Ok, I was trying various ad-blockers this morning, and ended up getting the virus shown in my screen shot. No big deal, I handled the situation by restoring from a clean image file from an external drive. My concern is the fact that I use Avast to right click and scan all exe files before running them. I downloaded two different ad-blockers, both with browser helpers(tool bars for control of the ad-blocker). I ok’d these browser helpers through spyware guard. When I went to un-install one of the ad-blockers, my add/remove screen froze, so I started an Ad-Aware scan. Shortly into the Ad-Aware scan, Avast alerted me of the virus…I assume because the on access scanner was scanning the files Ad-Aware was scanning. I had also downloaded a few firewall exe’s from web-attack. I also scanned these files as well before running them. Nothing showed up as infected. Could I have possibly received this virus from the actual web page that I visited, to download one of the ad-blockers? And not from the actual exe file for the ad blocker? Or is maybe Avast seeing the browser helper for the ad-blocker as a virus?
As seen on http://www.avast.com/eng/viruses/vps_history.html, the detection of this particular malware was added very recently (October 27). So it’s possible that at the time of download it was not being detected.
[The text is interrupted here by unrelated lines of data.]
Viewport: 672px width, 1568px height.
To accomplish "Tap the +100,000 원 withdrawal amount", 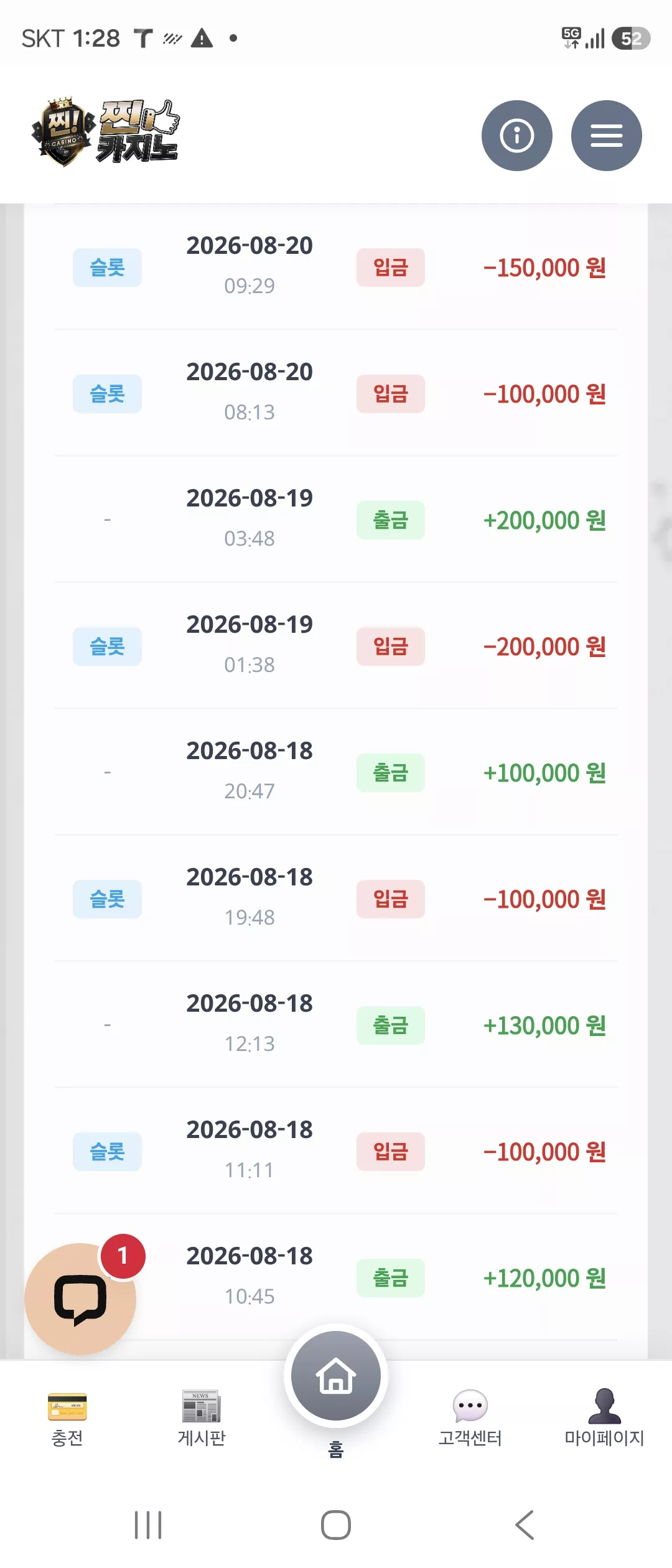I will click(x=544, y=773).
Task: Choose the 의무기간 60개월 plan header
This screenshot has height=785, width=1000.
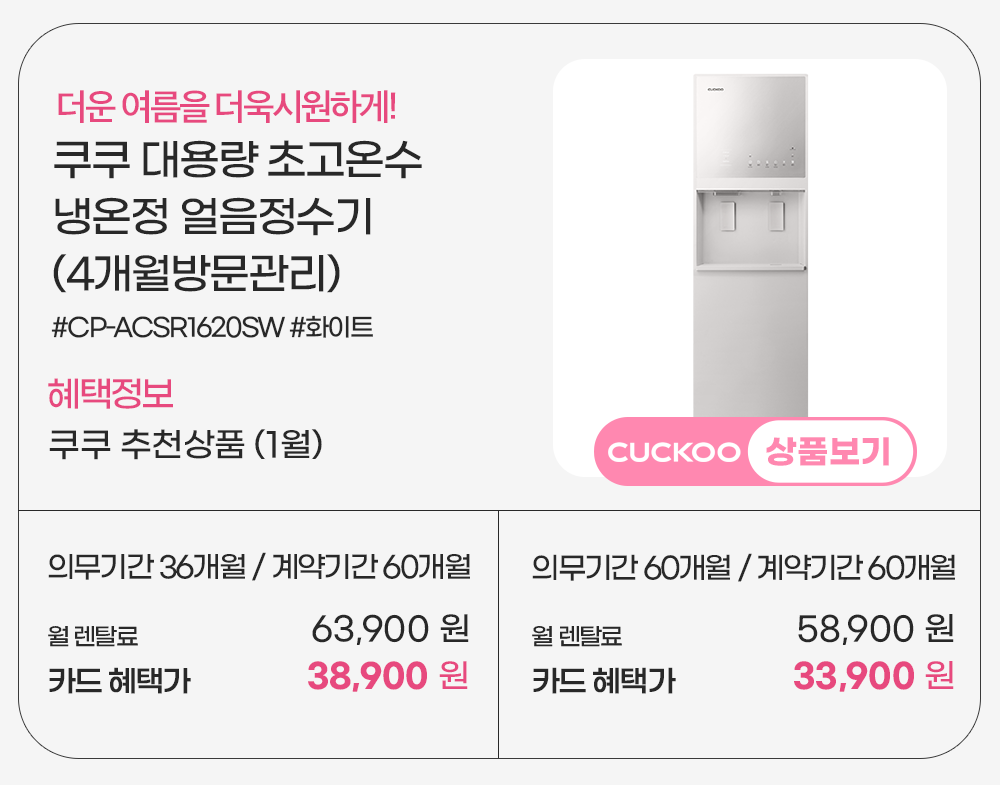Action: coord(743,567)
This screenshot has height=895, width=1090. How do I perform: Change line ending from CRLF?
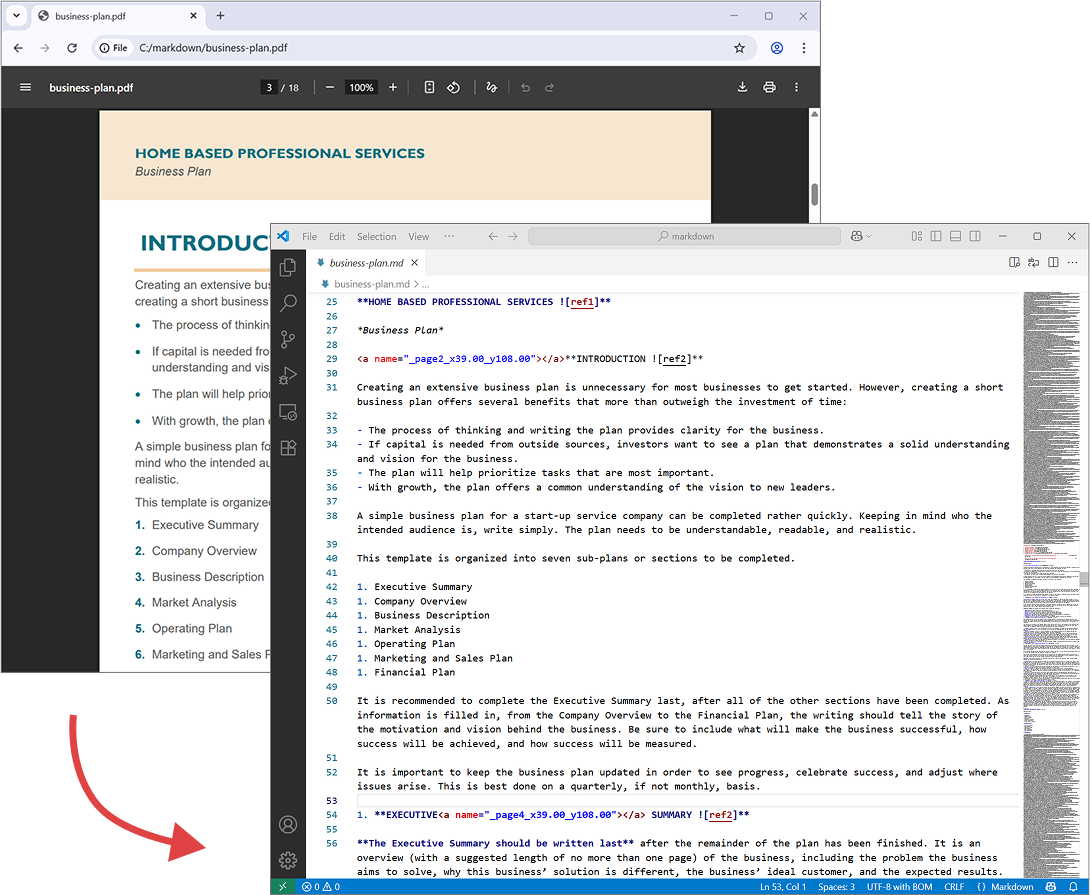click(x=955, y=886)
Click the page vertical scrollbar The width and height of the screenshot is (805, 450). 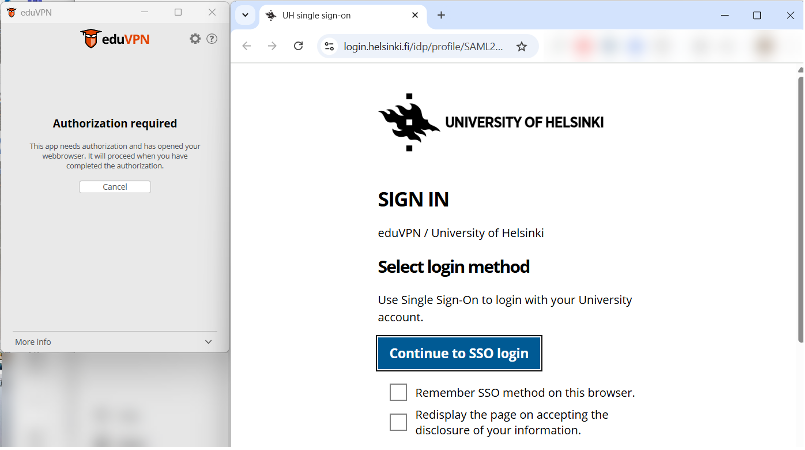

Installers (.exe) are normally packed.
Did you have archive scanning enabled while scanning the installers?
It could also be the installers where packed with a archiver that Avast can’t handle (yet?)
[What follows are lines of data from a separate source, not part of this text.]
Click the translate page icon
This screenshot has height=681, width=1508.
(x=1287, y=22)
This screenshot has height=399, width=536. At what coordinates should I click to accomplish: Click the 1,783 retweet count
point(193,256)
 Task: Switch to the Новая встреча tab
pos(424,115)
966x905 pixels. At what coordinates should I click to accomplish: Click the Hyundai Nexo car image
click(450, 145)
I have scan within archives set during a manual full system scan. Where is the setting to make sure I am doing the same with a right click and scan on a single file?
Ok, are you sure this is not a false positive of some sort? I just checked on my wifes PC, and she has the same virus, in the same folder. I also just checked after restoring from this image file, and the virus is still in there. I have a load of image files that I can keep going backwards through to see exactly when it was installed. Its in the “Webroot shared” folder. The only webroot software on my syatem and my wifes is Window washer 5. I find it odd that my wife would have the same virus on her system. I am willing to bet that the file flagged as a virus is installed with window washer. I can image back to before I installed window washer, and run a virus scan again. Then I can install window washer and see if the virus file returns. I just scanned the window washer exe file that I used to install…it came up clean!
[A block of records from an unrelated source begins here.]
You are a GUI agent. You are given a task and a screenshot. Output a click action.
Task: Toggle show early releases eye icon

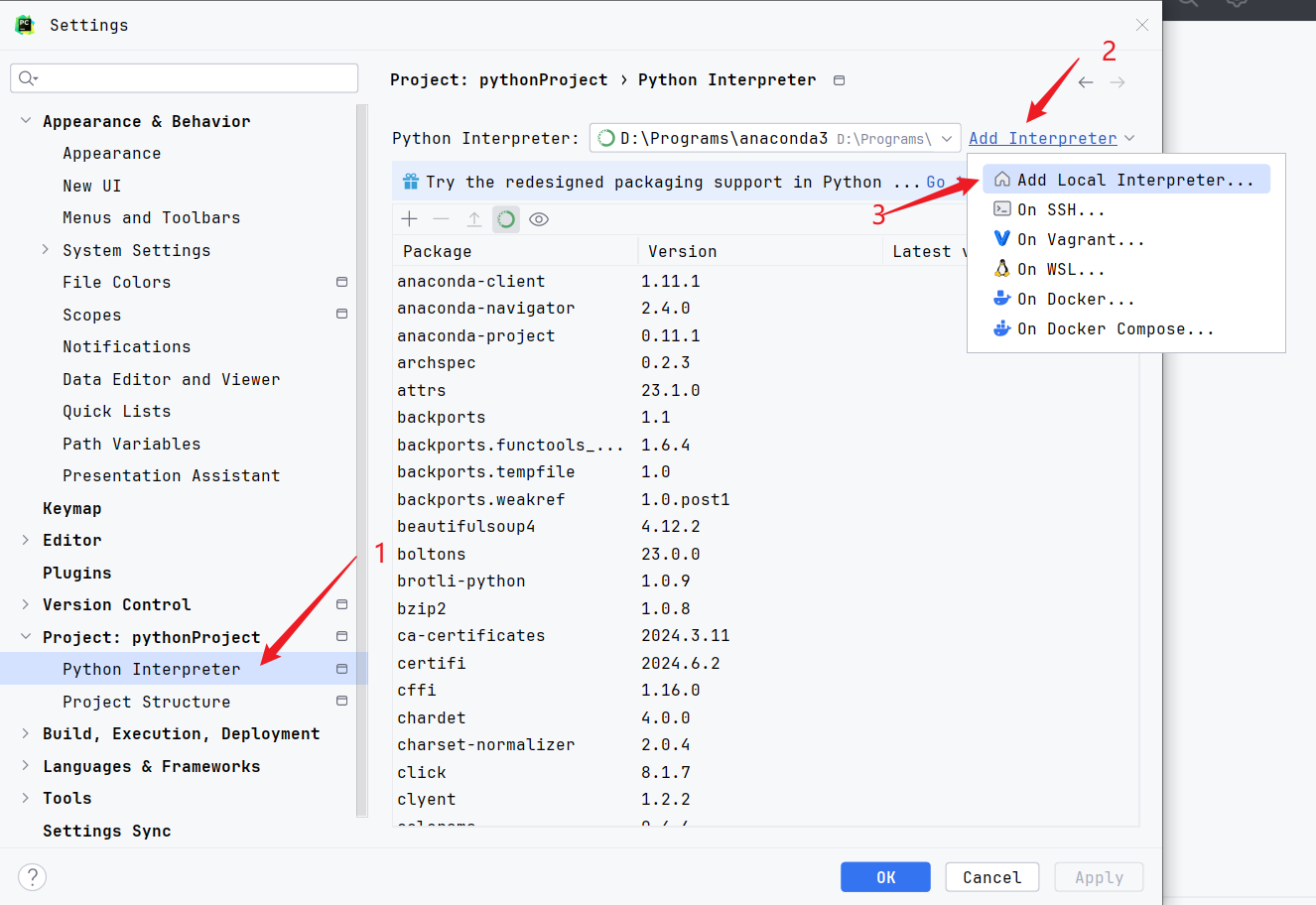539,219
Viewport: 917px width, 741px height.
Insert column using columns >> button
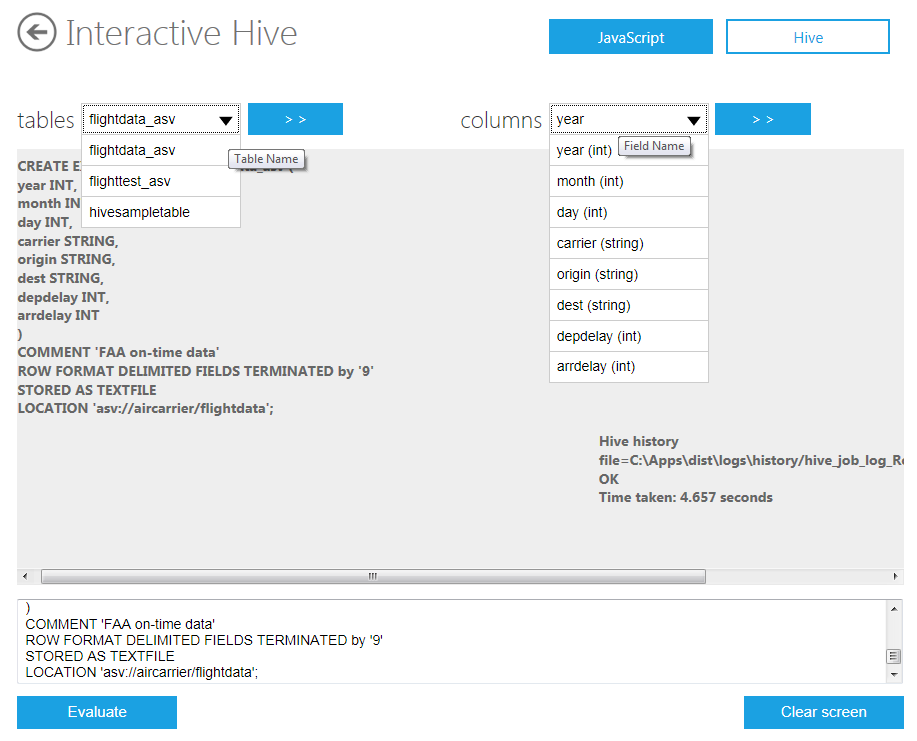(x=762, y=119)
Also I went to the webroot shared folder, and both files in that folder9including the one flagged as a virus) were created exactly the same day and time. The other file is for file shredding within the window washer program.
Jotti - Multi engine on-line virus scanner www.virusscan.jotti.dhs.org if any other scanners here detect them it is less likely to be a false positive.
If you are getting a virus warning that you believe is a false positive, then if you can zip and password protect (‘virus’, will do) the suspect file and send it to virus @ avast.com (no spaces).
Give a brief outline of the problem, the fact that you believe it to be a false positive and include the password in the body of the email. Some info on the avast version and VPS number (see about avast {right click avast icon}) will also help.
Ok, I ran a full system scan, and Avast flags the virus for me. I then un-installed Window Washer, which removes the webroot shared folder where the so called virus is living. I then run another full system scan, and I come up clean. So, I then go back to my original Webroot Window washer exe,(Scanned with Avast, and clean) that I received from the official webroot website, and ran the install. Half way through, Avast alerts me that there is a virus on my system. This file is installed with the webroot software. I bet everyone running window washer five, has this file in that same folder.
Ok, I am willing to bet this is a false positive. I just ran an online scan from Trend Micro house call. Came up clean. I will try another free online scan.
David, your link takes me to their page, but it says the board is closed!
Ok, sorry about that, I got hooked up with jotti. I browsed to the file in question and had it scanned. Came up clean. Whats weird is Avast is in that list of scanners!!
Nothing weird as that’s the Linux version which may have some differences. But it would still appear to be a false positive. Take the actions as previously suggested.
Now you have used the on-line panda scan, you may get other false positives due to the fact they don’t encrypt their virus pattern files. If so check the location.
I have had Window Washer for many months, no new downloads, and I got the same mysterious virus warning Friday morning; I just put it in the chest, ran another scan and all has been well!
Download it from the “try it” section to the right. Then you can play around with the file that Avast flags. I am not sure what its function is as far as how window washer performs.
Am I to understand that unless I have the pro version, I can only do a limeted right click and scan on files? I am still a bit concerned that I can right click and scan my Window washer 5 exe on my storage drive, and Avast finds it clean. However, it finds a false positive when I run the exe. I would really like to be able to find this stuff before running the file.